**Your goal:** Please return, exactly and only, the lines beginning at the top of the entries below and ending with the line containing "Quote from: The"; keep out the pictures.

---------------

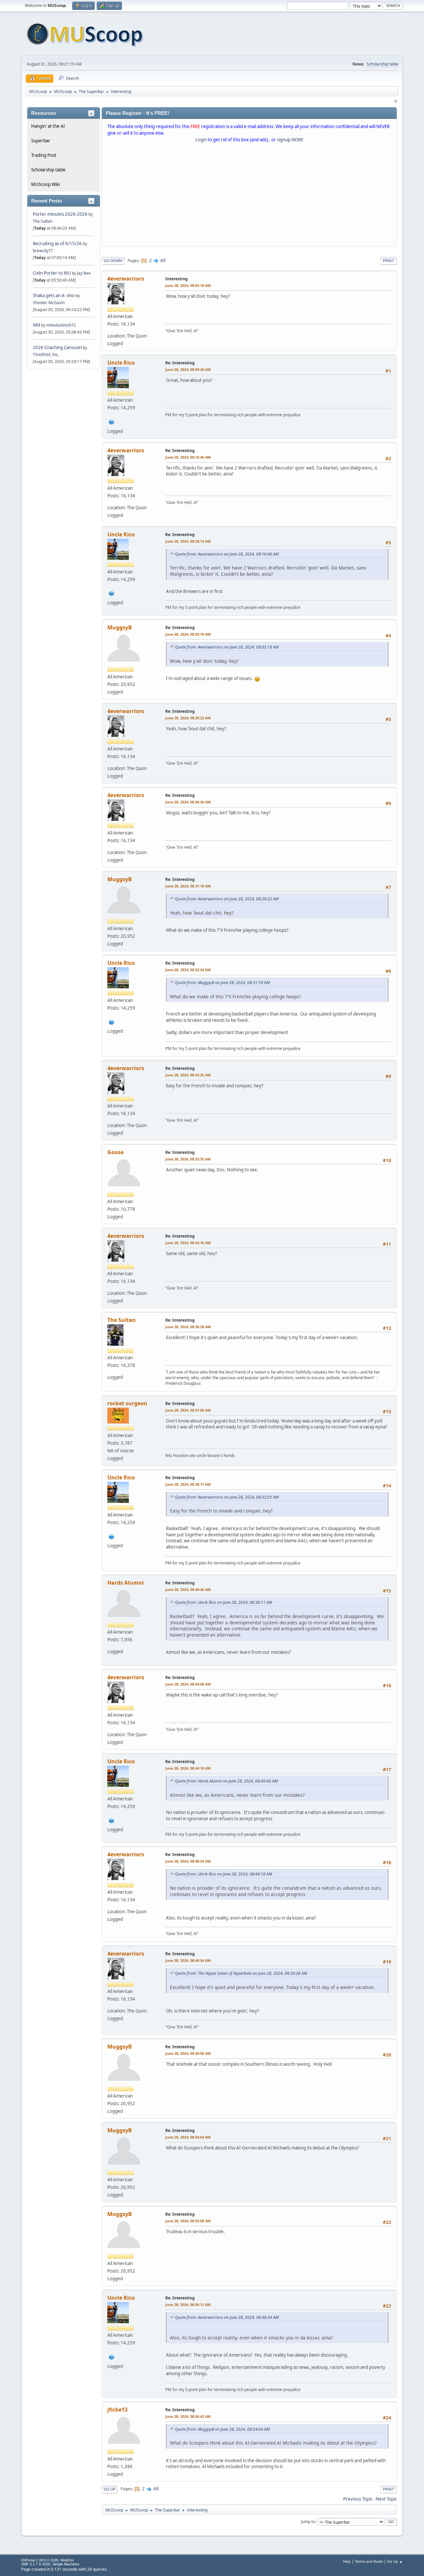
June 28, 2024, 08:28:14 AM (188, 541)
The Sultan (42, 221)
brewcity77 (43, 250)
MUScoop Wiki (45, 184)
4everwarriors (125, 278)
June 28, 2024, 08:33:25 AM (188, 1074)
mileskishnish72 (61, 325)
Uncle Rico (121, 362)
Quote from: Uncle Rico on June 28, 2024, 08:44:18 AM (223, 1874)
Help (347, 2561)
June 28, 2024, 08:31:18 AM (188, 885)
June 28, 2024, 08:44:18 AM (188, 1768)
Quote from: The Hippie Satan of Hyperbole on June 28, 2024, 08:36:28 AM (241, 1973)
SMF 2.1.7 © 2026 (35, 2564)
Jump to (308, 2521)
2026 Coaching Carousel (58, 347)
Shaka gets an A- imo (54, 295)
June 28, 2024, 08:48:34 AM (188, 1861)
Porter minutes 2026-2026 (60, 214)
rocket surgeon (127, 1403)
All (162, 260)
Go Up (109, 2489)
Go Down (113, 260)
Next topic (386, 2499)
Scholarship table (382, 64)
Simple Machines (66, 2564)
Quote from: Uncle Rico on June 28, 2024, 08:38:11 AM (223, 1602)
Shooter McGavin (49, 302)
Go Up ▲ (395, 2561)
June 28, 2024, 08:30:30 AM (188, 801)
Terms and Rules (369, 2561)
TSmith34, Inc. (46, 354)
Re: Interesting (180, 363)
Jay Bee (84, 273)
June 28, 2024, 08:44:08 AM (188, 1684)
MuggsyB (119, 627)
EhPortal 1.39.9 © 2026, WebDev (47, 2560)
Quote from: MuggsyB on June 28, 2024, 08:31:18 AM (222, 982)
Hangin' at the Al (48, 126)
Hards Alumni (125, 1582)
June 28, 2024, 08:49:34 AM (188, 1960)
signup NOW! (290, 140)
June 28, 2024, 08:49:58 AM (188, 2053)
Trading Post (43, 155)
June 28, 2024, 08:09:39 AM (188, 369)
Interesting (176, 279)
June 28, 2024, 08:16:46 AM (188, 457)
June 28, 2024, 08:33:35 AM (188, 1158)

---------------

**Expected answer:**
June 28, 2024, 08:28:14 AM (188, 541)
The Sultan (42, 221)
brewcity77 (43, 250)
MUScoop Wiki (45, 184)
4everwarriors (125, 278)
June 28, 2024, 08:33:25 AM (188, 1074)
mileskishnish72 (61, 325)
Uncle Rico (121, 362)
Quote from: Uncle Rico on June 28, 2024, 08:44:18 AM (223, 1874)
Help (347, 2561)
June 28, 2024, 08:31:18 AM (188, 885)
June 28, 2024, 08:44:18 AM (188, 1768)
Quote from: The Hippie Satan of Hyperbole on June 28, 2024, 08:36:28 AM (241, 1973)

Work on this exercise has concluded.